## Extract to read
◆ ◆ ◆

First, here are a few stats I put together. Consider:
  1. Average length of a football broadcast - about 3 h 15 minutes (derived from more than 55 years of watching football), or around 195 minutes. Some are as short a 3 hours, a few run as long as 3.5 or even longer.
  2. Actual game time of last nights game - 117 minutes (this includes stoppage for penalties, reviews, injuries, etc.). Derived from the actual recording times off my DVR.
  3. That leaves an expected 78 minutes of commercials, which comes out as 40% of the game.
  4. Commercials these days typically average about 5.5 minutes the last time I checked. I used this figure and did not collect data on the actual or average commercials last night.
  5. Playing time between commercials ran between as little as 3-4 minutes (one was only 1 minute) to the longest being 8-9 minutes. One was even 11 minutes.
  6. Putting that all together, that equals to an AVERAGE play time/game time between commercials as averaging out to 5.85 minutes. There were 19 commercial breaks (counting Halftime as just another break). This correlates pretty well with my global estimation of 40% (ending up closer to 44%).
  7. This adds up to being about or within 90% of being HALF THE GAME.
Put more simply, when you watch an NFL football game, about 45% of your time (within 90% of being a full half your time) is spent watching ads for cars, beer, food, and medication.

◆ ◆ ◆

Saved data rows
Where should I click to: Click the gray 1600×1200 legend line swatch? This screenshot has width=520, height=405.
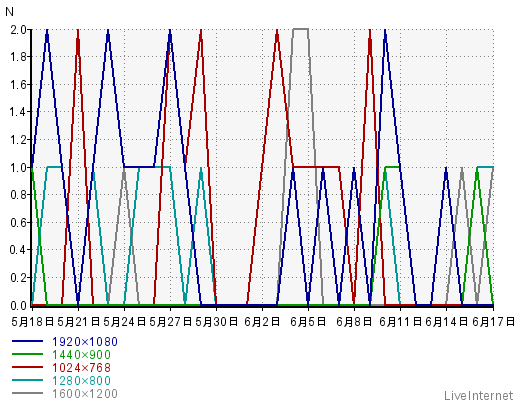[27, 393]
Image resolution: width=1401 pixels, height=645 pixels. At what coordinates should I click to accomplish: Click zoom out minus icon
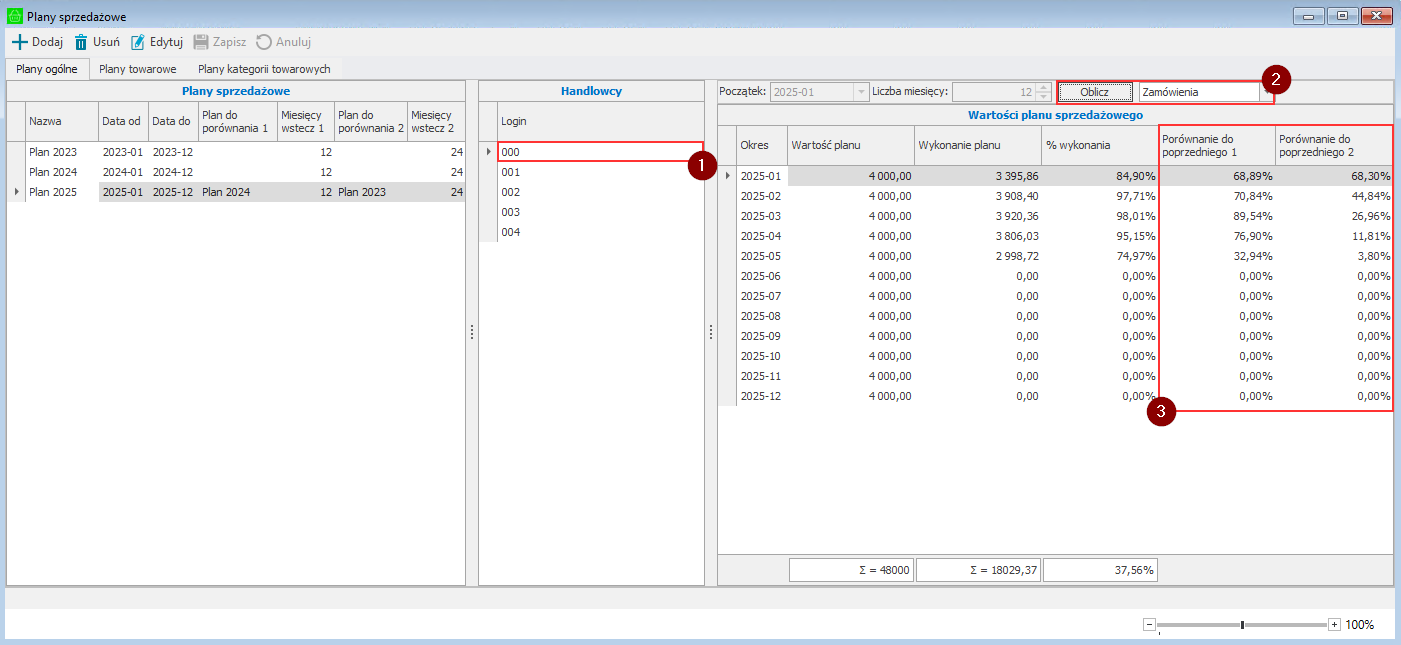[x=1150, y=624]
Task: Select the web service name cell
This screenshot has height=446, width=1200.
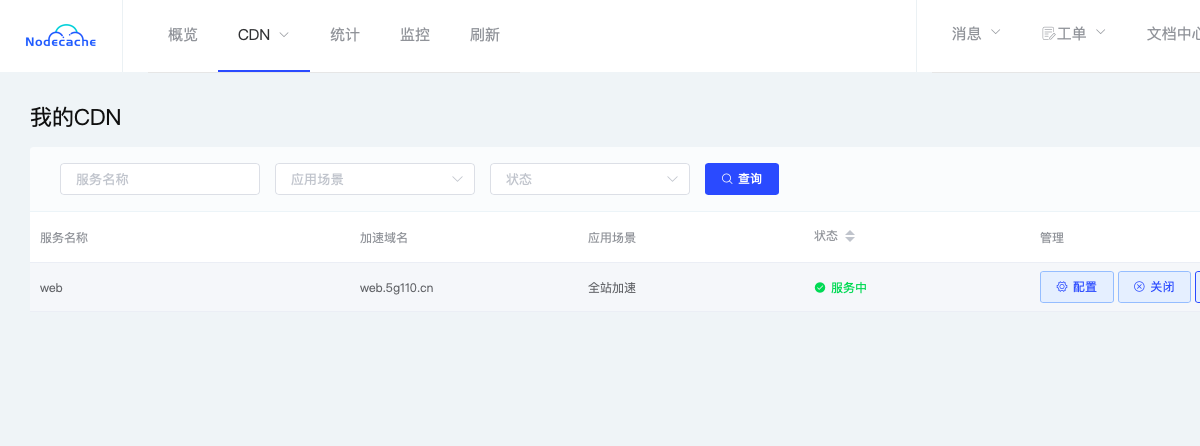Action: (x=52, y=288)
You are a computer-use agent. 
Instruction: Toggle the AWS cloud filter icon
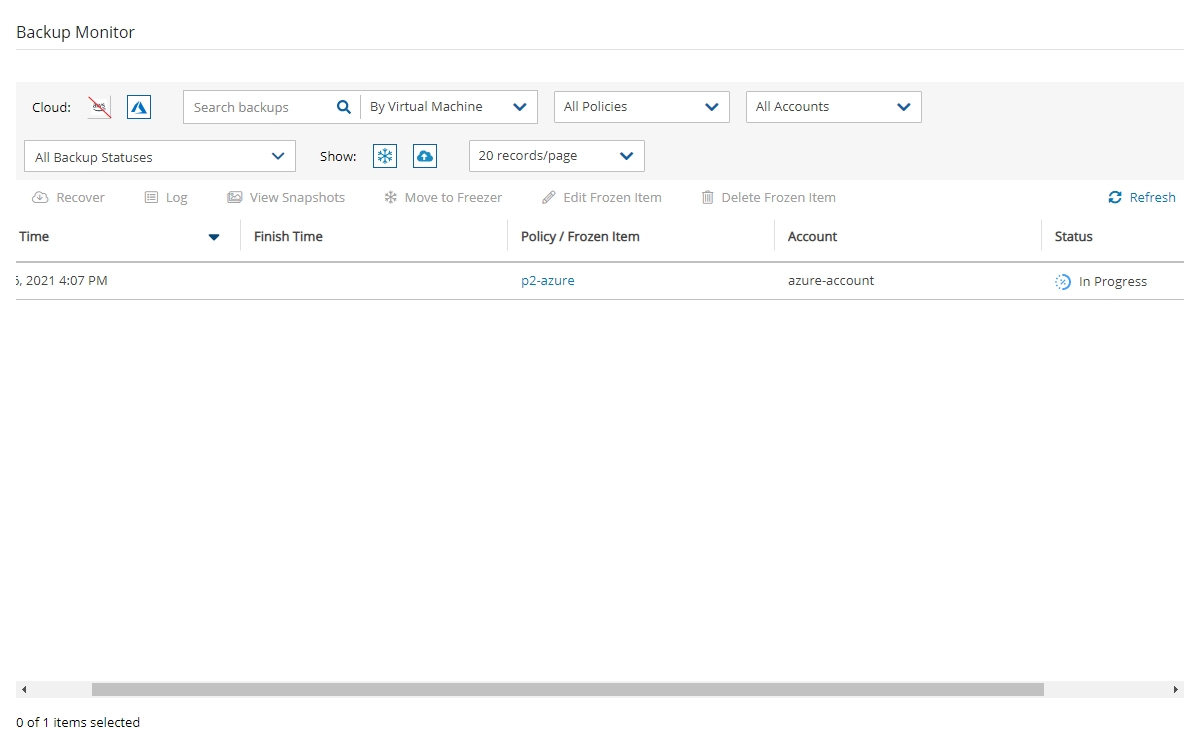click(x=99, y=107)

◆ ◆ ◆

## Explore the material
1. Extract everything in the piece on football broadcast commercials from "3. That leaves" down to "commercials last night.".
2. Extend the piece on commercials during NFL broadcasts, picking up right after its last sentence.

## Results of the exercise
1.
3. That leaves an expected 78 minutes of commercials, which comes out as 40% of the game.
  4. Commercials these days typically average about 5.5 minutes the last time I checked. I used this figure and did not collect data on the actual or average commercials last night.

2.
What is the significance of this? When I was growing up, advertising amounted to about 13.3% of a program's time slot (I know, I calculated it). Now it is up to around 40-45%. And programming has gone from the imaginative and daring programming of the 1960s and 1970s (Star Trek, Mission Impossible, et al), to the low-budget reality TV shit they put out now, like talent contests or competitions to see who can be put in a vat full of the most bugs.

Rounded out and put more bluntly, television programming is only a FRACTION the quality (and cost) as it once was (remember Gunsmoke? MASH? Babylon 5?), yet they are putting you through 3X (triple) the amount of commercials!

This is why TV is dying. They starve it of good programming (good shows are mostly shuffled off to streaming services now) while filling it all with crappy commercials. With the cost of programming greatly fallen, advertising time and cost should be going DOWN not up. Which leaves the only conclusion that marketers and owners are milking television to death, killing it off, just to get as rich as they can as fast as they can off collected advertising revenue, even if it means killing the industry.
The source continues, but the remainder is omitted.